Kegiatan dilanjutkan dengan Focus Group Discussion (FGD) yang menghadirkan tiga narasumber utama, yakni Direktur Cyber Polda Jawa Tengah, Rektor Unimus Prof. Dr. H. Masrukhi, serta Pembina LDK PWM Jawa Tengah Agus Munawar Sodiq. Dalam forum tersebut, para peserta mendapatkan penguatan wawasan mengenai keamanan digital, etika bermedia sosial, bahaya penyebaran informasi palsu, hingga pentingnya membangun budaya komunikasi yang sehat di ruang publik digital.

Rektor Unimus Prof. Dr. H. Masrukhi menekankan pentingnya kolaborasi antara perguruan tinggi, aparat keamanan, dan masyarakat dalam menciptakan ekosistem digital yang positif dan edukatif.

“Media sosial harus menjadi sarana membangun peradaban, bukan ruang untuk menyebarkan kebencian atau provokasi.

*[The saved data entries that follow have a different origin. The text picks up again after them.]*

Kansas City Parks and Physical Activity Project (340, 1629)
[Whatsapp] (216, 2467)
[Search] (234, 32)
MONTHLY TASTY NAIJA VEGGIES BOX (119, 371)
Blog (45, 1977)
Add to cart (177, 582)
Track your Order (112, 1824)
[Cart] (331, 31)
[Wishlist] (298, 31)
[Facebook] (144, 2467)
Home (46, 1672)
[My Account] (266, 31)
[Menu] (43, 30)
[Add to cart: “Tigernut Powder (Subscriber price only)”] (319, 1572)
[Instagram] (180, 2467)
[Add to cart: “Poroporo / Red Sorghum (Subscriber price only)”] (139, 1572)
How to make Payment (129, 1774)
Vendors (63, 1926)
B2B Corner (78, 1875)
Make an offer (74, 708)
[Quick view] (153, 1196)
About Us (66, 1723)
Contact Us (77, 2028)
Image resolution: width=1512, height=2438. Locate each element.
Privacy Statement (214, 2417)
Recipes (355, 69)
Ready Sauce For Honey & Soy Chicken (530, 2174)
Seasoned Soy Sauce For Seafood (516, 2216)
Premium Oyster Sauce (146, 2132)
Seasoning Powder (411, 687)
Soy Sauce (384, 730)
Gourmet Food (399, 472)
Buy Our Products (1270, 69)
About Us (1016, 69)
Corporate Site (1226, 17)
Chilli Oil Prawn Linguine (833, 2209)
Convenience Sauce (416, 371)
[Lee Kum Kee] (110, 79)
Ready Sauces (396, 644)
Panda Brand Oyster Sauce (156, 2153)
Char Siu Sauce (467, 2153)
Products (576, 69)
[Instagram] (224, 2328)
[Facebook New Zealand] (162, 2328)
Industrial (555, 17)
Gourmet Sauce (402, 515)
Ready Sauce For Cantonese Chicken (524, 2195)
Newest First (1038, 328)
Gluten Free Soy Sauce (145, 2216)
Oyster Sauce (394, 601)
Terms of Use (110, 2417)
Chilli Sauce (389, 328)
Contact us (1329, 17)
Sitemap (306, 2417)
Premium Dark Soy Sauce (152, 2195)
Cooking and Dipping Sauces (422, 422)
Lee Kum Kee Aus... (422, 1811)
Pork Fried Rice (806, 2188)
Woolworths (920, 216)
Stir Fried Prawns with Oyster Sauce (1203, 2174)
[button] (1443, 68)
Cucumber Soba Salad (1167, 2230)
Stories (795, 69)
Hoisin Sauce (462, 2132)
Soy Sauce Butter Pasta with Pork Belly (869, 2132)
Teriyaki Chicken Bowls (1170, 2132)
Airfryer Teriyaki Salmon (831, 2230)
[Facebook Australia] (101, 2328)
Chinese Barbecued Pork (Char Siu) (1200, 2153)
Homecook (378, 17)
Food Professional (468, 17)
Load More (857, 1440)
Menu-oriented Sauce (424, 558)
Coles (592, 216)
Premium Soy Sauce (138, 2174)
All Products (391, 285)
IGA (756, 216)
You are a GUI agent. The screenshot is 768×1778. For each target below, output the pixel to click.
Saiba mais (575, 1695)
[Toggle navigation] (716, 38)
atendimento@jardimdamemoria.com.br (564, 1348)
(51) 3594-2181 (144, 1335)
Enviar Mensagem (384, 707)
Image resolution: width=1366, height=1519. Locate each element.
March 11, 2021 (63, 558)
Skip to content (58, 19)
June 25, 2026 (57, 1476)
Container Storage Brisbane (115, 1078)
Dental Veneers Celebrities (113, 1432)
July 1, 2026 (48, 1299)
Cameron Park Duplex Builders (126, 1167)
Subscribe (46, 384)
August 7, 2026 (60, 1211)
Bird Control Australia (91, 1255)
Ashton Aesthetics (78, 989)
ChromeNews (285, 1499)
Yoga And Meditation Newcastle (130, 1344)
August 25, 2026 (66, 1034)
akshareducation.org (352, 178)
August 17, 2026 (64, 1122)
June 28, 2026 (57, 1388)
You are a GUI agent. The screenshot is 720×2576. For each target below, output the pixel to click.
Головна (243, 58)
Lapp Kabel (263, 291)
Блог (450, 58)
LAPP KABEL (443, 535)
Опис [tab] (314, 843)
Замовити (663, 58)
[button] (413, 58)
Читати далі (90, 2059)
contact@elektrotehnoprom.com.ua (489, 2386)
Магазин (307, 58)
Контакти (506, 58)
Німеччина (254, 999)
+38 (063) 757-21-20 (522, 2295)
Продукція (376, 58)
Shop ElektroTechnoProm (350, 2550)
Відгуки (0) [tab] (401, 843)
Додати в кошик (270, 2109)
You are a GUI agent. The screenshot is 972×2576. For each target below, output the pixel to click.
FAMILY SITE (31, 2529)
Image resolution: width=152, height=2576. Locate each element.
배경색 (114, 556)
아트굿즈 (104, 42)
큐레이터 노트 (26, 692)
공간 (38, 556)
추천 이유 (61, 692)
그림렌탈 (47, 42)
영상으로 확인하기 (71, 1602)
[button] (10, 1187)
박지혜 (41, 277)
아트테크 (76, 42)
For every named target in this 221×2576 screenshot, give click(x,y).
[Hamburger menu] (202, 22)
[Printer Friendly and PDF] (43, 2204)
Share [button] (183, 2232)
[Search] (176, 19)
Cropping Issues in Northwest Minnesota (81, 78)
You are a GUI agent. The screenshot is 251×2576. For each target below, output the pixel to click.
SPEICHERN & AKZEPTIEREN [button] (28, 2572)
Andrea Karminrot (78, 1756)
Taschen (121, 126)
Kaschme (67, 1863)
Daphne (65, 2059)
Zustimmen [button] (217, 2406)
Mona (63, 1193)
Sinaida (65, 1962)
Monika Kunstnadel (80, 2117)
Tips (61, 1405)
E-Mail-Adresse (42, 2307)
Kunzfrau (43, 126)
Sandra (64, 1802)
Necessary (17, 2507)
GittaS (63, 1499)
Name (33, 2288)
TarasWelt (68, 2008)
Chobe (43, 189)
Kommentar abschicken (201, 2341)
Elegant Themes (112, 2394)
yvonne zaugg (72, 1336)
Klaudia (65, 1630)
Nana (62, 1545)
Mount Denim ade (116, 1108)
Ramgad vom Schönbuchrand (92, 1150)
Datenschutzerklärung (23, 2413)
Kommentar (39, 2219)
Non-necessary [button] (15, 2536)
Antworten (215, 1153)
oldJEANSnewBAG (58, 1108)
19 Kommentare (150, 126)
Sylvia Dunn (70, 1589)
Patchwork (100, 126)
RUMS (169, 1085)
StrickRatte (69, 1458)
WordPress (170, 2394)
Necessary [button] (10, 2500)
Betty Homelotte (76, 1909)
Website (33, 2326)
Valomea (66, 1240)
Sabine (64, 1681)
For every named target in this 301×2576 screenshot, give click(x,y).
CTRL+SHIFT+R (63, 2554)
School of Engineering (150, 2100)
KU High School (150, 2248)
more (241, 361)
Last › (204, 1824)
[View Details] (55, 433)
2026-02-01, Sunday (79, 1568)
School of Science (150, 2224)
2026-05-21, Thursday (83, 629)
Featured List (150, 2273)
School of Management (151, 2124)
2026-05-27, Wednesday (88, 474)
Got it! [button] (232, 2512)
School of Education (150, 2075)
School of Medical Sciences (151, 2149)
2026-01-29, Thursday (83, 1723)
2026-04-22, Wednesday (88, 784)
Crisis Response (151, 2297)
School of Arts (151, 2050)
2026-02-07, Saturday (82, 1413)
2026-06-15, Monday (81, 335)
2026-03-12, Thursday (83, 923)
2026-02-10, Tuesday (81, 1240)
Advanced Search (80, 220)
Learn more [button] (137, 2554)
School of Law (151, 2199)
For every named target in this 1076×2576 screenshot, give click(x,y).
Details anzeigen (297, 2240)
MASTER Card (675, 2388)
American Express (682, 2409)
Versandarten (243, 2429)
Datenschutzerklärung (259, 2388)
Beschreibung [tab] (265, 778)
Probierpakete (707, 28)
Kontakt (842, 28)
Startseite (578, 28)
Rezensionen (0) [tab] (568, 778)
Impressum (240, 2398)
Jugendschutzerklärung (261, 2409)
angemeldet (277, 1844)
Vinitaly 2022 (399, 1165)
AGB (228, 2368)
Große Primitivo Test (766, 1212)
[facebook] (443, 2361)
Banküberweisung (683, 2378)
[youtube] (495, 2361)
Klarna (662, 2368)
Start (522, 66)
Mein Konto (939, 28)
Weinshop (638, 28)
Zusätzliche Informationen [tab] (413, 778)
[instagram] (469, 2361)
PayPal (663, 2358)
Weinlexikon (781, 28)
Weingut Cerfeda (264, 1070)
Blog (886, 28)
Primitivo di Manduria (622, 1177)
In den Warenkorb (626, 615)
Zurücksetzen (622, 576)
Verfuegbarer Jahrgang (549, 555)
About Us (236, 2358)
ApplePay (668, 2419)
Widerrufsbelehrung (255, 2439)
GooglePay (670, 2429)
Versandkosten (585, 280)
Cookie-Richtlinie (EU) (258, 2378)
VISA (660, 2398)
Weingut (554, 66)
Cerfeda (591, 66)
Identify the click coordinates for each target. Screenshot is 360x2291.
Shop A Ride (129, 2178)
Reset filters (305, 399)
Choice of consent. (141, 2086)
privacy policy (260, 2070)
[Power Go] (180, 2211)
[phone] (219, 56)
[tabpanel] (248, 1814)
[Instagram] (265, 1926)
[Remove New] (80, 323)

Edukasi digital harus terus diperkuat agar masyarakat semakin cerdas dan bijak dalam menggunakan teknologi,” ungkapnya.

Suasana kegiatan semakin khidmat ketika seluruh peserta bersama-sama membacakan Deklarasi Komitmen Kebangsaan dalam semangat Hari Kebangkitan Nasional Tahun 2026. Dalam deklarasi tersebut, para peserta menegaskan komitmen untuk menolak segala bentuk kekerasan, kriminalitas, provokasi, radikalisme, intoleransi, serta tindakan yang dapat mengganggu keamanan dan keutuhan Negara Kesatuan Republik Indonesia.

Selain itu, peserta juga menyatakan kesiapan untuk menjunjung tinggi nilai moral, taat hukum, menjaga keamanan dan ketertiban masyarakat, serta mendukung terciptanya stabilitas nasional demi Indonesia yang damai, maju, dan bermartabat.

Kegiatan Silaturahmi Kamtibmas ini dinilai menjadi langkah strategis dalam membangun komunikasi harmonis antara aparat keamanan dan elemen masyarakat. Para peserta berharap kegiatan serupa dapat terus dilaksanakan secara berkelanjutan melalui program nyata, edukasi literasi digital, penguatan moderasi sosial, serta kolaborasi lintas sektor guna menjaga persatuan bangsa di tengah derasnya arus informasi dan dinamika media sosial yang semakin kompleks.